The Obama administration has turned this into a handout state that breaks all previous records. Lofty rhetoric about "stimulus," "shovel-ready projects," "green jobs" or "investment" in "the industries of the future" all give political cover to what is plain old handouts to people who are likely to vote to re-elect Obama.
At the local level as well, history shows that some of the most successful politicians have been people who ruined the local economy and chased job-creating businesses away. Mayor Coleman Young of Detroit in the 1970s and 1980s was not worried when affluent whites began moving out of the city in response to his policies, because they were people who were likely to vote against him if they stayed.
Of course they took their taxes, their investment money and the jobs they created with them. But that was Detroit's problem, not Coleman Young's problem. Barack Obama may win re-election by turning the United States into Detroit writ large.
Something similar happened in earlier times, when James Michael Curley served 4 terms as mayor of Boston, and 2 terms in prison. As the non-Irish left the city, in response to Curley's policies, that increased Curley's likelihood of being re-elected.
This kind of cynical politics is even more likely to succeed when political opponents fail to articulate their case to the public. And Republicans are notorious for neglecting articulation.

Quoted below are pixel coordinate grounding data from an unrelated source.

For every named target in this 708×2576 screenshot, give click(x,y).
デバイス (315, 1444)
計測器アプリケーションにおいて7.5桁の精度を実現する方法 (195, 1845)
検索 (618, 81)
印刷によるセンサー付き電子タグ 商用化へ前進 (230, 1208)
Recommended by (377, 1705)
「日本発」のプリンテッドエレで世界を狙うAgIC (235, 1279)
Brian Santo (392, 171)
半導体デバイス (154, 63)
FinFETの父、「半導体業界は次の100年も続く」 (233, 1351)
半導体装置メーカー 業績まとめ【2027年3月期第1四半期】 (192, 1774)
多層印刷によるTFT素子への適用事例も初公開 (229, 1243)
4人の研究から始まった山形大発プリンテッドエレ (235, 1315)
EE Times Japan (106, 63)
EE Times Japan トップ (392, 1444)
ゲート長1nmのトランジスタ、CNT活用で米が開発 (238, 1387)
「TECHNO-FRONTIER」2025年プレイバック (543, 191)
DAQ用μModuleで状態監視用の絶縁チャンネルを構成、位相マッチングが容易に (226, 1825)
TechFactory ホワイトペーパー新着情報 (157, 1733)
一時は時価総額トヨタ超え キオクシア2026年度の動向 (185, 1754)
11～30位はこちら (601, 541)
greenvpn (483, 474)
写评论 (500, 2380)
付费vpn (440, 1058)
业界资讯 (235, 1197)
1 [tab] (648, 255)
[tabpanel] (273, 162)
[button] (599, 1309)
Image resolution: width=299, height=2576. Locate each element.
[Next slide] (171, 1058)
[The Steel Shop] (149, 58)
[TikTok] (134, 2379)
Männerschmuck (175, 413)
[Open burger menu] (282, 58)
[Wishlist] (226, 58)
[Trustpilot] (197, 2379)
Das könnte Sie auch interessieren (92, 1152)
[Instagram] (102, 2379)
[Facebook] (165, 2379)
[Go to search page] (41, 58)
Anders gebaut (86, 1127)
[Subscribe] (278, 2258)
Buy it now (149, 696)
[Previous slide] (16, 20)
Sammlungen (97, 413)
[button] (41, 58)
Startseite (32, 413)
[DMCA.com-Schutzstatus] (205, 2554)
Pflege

The phrase "tax cuts for the rich" has been repeated endlessly by Democrats without one Republican that I know of saying, "Folks, I don't lie awake at night worrying about millionaires' tax problems. Millionaires have lawyers and accountants who get paid to do that. But I do worry about jobs being lost to millions of American workers because we make the business climate here worse than in other countries. That's a high price to pay for rhetoric."
The case can be made. But somebody has to make the case.